By the way, I wanted to mention, Sturdy is also open-source - https://github.com/sturdy-dev/sturdy
I don’t wish to nitpick, I’m glad you mentioned it’s OSS because I will now consider your product.
That said, it seems to be better described as open core, since “This repository contains both OSS-licensed and non-OSS-licensed files”, because you have an “Enterprise” version. I’m having difficulty telling exactly which features are available in the core OSS product vs. the Enterprise version, the first page of the docs mentions the OSS version is missing “OAuth, incremental migrations to Sturdy, etc” but I don’t see an exhaustive list anywhere.

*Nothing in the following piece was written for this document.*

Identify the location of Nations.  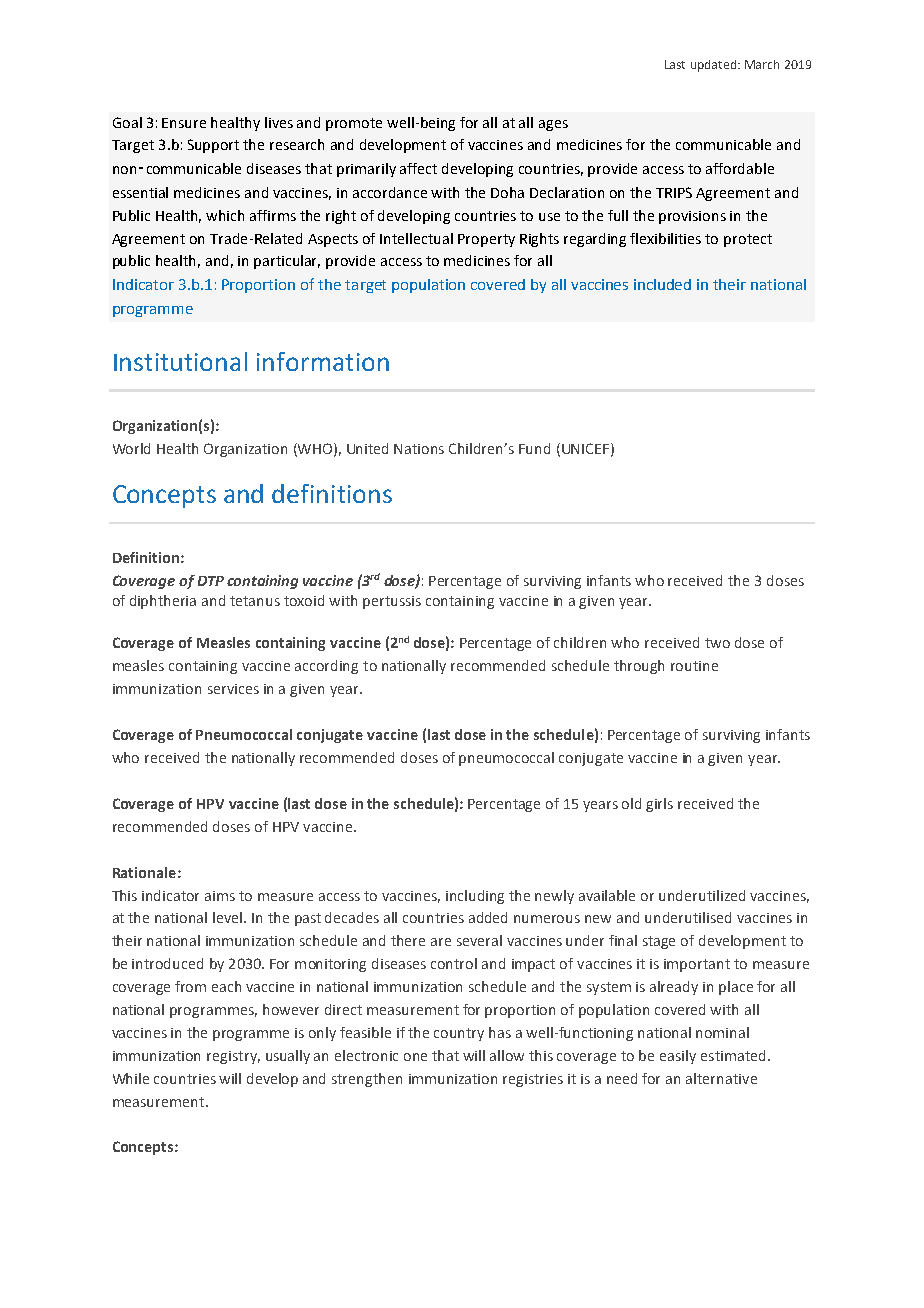
(419, 449).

The structure is - files that are under any directory named enterprise are enterprise, for example, this package https://github.com/sturdy-dev/sturdy/tree/main/api/pkg/queue/enterprise
We use Go build tags, and in this setup, one can’t accidentally build/link non-oss code if they don’t explicitly pass
-tags enterprise
. Perhaps the readme can make it more clear, thanks for this feedback!OOC, in Sturdy is there any support for commit messages? How does annotate work as an operation? Assuming you don’t have commit messages, have you found that limiting for when you have to do code archaeology?
It will produce a commit message with the text provided in the description box, so in that sense, you can do code archeology. What we call workspaces are like live pull requests, and they are ready, they produce one commit - a big emphasis is keeping the units of work small.
Interesting. Is there a way to stack workspaces at all? I often find I end up writing my changes in reverse of the order they need to land in a repo.
There is a mechanism for taking one or multiple hunks and ‘forking’ out in a new workspace with just those changes. Doing proper stacking is of huge interest to me (I used to do stacked PRs at a previous job). At the moment we are still thinking of what a good UI/UX would look like for it.
Those rebase scenarios look pretty nice. Git is always a bit scary when doing that.